CRAC channel activity pulsates during cytosolic Ca oscillations.

Intracellular Ca ions are used as second messengers throughout the phylogenetic tree. They are indispensable for diverse biological processes ranging from fertilization to cell death. In Metazoans, signaling information is conveyed via the amplitude, frequency, and spatial profile of cytosolic Ca oscillations. In non-excitable cells, these oscillations generally arise from regenerative release of Ca from inositol 1,4,5-trisphosphate (InsP)-sensitive intracellular stores, which are refilled by entry of Ca through Ca release-activated Ca (CRAC) channels in the plasma membrane.

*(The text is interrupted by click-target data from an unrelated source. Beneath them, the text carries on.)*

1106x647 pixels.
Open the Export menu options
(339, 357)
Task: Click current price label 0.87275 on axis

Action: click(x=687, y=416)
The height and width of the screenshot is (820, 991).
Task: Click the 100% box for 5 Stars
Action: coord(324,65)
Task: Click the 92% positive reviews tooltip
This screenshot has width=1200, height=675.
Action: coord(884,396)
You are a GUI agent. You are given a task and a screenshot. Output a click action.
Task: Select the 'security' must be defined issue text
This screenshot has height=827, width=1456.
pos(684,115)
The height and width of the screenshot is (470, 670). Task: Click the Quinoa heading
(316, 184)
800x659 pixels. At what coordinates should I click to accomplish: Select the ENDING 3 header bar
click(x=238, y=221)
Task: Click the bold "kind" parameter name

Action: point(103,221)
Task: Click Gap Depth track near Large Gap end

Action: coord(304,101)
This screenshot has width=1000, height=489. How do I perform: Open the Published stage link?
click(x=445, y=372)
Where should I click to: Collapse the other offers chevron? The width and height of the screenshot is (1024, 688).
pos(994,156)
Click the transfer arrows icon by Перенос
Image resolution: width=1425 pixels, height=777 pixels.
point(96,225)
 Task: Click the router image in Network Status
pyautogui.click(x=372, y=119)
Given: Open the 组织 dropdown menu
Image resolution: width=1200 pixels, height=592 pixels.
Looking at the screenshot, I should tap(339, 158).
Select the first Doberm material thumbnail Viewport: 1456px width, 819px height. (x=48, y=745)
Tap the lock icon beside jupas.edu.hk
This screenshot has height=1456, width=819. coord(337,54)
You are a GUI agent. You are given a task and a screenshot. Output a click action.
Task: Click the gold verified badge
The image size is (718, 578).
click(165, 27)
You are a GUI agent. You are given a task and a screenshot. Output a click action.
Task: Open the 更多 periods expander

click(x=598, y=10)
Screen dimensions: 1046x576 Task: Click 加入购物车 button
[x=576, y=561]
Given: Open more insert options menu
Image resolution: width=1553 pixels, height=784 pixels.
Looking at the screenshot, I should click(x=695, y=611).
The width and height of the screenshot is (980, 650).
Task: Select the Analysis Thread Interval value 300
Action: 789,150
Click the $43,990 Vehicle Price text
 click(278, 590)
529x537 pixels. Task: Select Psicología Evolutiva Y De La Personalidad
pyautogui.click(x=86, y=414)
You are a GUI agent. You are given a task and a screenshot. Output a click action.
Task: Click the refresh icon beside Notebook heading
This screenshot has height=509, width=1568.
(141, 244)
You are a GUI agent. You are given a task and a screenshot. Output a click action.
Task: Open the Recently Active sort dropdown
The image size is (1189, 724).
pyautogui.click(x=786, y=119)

However, the precise contribution of these store-operated CRAC channels to Ca oscillations has remained controversial for decades. One view proposes that CRAC channels remain open throughout stimulation, functioning as the pacemaker in setting Ca oscillation frequency. An alternative hypothesis is that channel activity oscillates in parallel with InsP-driven regenerative Ca release. Here, by tethering a genetically encoded Ca indicator to the pore-forming subunit of the CRAC channel, Orai1, we distinguish between these hypotheses and demonstrate that CRAC channel activity fluctuates in phase with cytosolic Ca oscillations during physiological levels of stimulation. We also find that spatially distinct CRAC channel clusters fire in a coordinated manner, revealing that CRAC channels are not independent units but might function in a synchronized manner to provide pulses of Ca signal at the same time.